● Given entries:

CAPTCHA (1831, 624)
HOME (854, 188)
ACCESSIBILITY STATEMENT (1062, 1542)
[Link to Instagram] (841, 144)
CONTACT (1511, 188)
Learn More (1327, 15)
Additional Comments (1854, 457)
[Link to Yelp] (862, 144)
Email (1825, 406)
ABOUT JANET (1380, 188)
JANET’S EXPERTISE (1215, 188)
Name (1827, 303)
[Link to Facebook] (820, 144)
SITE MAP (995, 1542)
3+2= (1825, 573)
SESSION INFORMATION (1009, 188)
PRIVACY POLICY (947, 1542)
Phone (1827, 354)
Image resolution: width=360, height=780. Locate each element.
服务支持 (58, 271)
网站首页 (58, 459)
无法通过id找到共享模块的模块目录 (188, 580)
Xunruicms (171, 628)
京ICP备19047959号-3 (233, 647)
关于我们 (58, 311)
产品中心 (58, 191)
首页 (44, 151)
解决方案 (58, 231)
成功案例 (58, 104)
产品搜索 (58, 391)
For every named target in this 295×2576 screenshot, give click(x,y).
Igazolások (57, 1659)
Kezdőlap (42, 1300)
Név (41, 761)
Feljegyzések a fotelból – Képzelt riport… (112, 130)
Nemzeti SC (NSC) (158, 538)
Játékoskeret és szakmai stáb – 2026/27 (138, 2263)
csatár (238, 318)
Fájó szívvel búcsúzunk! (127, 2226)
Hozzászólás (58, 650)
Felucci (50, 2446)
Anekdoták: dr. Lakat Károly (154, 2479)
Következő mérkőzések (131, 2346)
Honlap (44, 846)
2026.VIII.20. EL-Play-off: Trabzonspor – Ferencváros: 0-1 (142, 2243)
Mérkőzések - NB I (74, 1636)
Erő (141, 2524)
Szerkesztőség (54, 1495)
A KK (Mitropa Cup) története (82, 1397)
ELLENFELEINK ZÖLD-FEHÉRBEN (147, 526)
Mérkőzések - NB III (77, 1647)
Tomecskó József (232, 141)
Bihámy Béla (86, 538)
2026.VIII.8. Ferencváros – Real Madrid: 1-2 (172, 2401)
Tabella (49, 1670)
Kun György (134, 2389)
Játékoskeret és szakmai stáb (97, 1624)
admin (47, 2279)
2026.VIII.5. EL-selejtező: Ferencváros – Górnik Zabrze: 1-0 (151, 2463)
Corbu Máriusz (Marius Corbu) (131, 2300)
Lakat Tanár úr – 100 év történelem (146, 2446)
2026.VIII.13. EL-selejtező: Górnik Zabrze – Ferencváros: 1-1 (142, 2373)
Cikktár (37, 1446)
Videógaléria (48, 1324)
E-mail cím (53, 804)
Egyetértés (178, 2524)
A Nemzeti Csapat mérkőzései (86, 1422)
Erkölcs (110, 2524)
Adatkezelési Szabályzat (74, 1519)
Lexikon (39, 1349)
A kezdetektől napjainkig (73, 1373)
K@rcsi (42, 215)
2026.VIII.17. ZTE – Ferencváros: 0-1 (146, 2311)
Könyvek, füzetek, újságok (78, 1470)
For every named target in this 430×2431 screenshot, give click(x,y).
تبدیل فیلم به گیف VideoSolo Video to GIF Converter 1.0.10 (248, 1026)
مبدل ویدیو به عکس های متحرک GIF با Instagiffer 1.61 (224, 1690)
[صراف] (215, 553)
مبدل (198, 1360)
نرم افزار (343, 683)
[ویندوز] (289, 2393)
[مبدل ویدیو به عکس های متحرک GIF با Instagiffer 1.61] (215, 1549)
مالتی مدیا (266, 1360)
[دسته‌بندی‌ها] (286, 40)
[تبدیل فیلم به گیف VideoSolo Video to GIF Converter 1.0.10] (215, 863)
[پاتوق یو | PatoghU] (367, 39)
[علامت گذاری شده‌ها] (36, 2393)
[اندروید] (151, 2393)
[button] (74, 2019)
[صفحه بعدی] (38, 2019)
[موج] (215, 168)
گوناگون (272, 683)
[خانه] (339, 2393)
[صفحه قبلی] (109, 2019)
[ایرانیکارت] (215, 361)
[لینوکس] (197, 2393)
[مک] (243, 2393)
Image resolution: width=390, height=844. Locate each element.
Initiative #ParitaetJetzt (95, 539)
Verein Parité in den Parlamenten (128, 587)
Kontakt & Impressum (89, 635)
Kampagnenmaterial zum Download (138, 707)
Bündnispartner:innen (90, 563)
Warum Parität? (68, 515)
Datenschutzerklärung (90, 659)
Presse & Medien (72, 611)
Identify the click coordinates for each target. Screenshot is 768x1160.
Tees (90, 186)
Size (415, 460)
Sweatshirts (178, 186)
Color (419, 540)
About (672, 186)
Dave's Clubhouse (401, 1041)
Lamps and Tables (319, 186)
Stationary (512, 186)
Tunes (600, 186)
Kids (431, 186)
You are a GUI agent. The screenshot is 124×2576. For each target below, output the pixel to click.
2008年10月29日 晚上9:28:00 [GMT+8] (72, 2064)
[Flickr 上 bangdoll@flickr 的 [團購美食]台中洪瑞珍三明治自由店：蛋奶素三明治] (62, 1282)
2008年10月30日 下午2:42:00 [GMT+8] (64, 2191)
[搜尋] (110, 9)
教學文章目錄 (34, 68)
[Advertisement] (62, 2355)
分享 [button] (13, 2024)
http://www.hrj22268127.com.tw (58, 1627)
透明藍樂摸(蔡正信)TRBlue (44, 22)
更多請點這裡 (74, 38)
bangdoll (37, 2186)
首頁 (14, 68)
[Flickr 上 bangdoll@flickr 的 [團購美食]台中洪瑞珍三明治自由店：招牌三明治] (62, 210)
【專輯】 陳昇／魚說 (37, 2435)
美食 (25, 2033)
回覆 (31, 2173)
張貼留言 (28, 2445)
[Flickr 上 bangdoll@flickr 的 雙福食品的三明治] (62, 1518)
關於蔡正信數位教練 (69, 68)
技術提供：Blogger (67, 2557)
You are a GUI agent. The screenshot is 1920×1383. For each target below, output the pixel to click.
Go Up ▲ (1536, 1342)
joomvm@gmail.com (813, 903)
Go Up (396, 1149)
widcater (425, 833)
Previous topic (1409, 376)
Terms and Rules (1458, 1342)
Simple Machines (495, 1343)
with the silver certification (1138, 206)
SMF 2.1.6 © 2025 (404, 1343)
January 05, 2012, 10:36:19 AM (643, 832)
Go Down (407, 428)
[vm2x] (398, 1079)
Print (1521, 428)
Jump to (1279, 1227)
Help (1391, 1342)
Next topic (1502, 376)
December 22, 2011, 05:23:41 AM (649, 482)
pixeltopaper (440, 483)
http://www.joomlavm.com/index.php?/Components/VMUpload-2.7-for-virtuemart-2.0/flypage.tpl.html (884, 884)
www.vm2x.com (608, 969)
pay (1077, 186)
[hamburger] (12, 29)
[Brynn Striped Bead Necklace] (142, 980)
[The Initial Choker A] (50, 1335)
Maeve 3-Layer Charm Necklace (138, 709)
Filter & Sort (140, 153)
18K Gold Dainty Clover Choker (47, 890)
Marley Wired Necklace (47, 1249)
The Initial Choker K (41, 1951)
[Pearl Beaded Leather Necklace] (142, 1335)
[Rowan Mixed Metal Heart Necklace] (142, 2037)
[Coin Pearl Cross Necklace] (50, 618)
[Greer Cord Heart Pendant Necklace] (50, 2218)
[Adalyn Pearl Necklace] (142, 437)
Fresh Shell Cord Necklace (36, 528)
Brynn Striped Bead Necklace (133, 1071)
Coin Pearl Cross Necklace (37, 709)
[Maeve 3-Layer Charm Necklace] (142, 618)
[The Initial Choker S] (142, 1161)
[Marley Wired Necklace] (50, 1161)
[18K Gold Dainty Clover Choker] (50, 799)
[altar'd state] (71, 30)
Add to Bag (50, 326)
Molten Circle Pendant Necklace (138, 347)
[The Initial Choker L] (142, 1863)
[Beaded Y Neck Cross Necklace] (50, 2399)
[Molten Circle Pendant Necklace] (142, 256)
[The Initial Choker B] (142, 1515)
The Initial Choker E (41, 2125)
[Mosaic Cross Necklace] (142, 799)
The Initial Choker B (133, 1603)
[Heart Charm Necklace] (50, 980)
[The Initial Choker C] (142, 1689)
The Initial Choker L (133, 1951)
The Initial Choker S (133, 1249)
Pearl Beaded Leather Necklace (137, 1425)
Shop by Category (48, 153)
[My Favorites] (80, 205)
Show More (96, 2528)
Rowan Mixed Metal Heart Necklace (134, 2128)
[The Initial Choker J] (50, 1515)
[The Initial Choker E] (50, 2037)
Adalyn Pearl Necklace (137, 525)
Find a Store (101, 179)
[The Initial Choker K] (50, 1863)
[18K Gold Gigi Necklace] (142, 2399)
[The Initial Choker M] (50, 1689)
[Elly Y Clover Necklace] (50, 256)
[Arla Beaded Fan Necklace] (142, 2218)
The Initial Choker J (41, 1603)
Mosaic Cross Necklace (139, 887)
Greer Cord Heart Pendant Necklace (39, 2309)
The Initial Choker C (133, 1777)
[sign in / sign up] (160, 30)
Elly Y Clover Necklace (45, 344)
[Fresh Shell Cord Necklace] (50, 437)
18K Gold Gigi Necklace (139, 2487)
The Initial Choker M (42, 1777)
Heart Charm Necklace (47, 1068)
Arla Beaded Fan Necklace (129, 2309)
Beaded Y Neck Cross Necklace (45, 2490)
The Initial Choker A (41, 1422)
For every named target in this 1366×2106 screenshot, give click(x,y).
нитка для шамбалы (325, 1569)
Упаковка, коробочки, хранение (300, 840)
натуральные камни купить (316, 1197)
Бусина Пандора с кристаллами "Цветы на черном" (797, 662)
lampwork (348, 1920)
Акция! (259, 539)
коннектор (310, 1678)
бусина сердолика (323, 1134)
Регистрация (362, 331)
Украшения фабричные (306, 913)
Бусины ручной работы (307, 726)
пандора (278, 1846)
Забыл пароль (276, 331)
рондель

● How to complete this task:
All that belongs in your answer is the stretch of entries above from the line with "Brynn Striped Bead Necklace (133, 1071)" through the line with "The Initial Choker E (41, 2125)", printed exactly.

● The answer:
Brynn Striped Bead Necklace (133, 1071)
Coin Pearl Cross Necklace (37, 709)
[Maeve 3-Layer Charm Necklace] (142, 618)
[The Initial Choker S] (142, 1161)
[Marley Wired Necklace] (50, 1161)
[18K Gold Dainty Clover Choker] (50, 799)
[altar'd state] (71, 30)
Add to Bag (50, 326)
Molten Circle Pendant Necklace (138, 347)
[The Initial Choker L] (142, 1863)
[Beaded Y Neck Cross Necklace] (50, 2399)
[Molten Circle Pendant Necklace] (142, 256)
[The Initial Choker B] (142, 1515)
The Initial Choker E (41, 2125)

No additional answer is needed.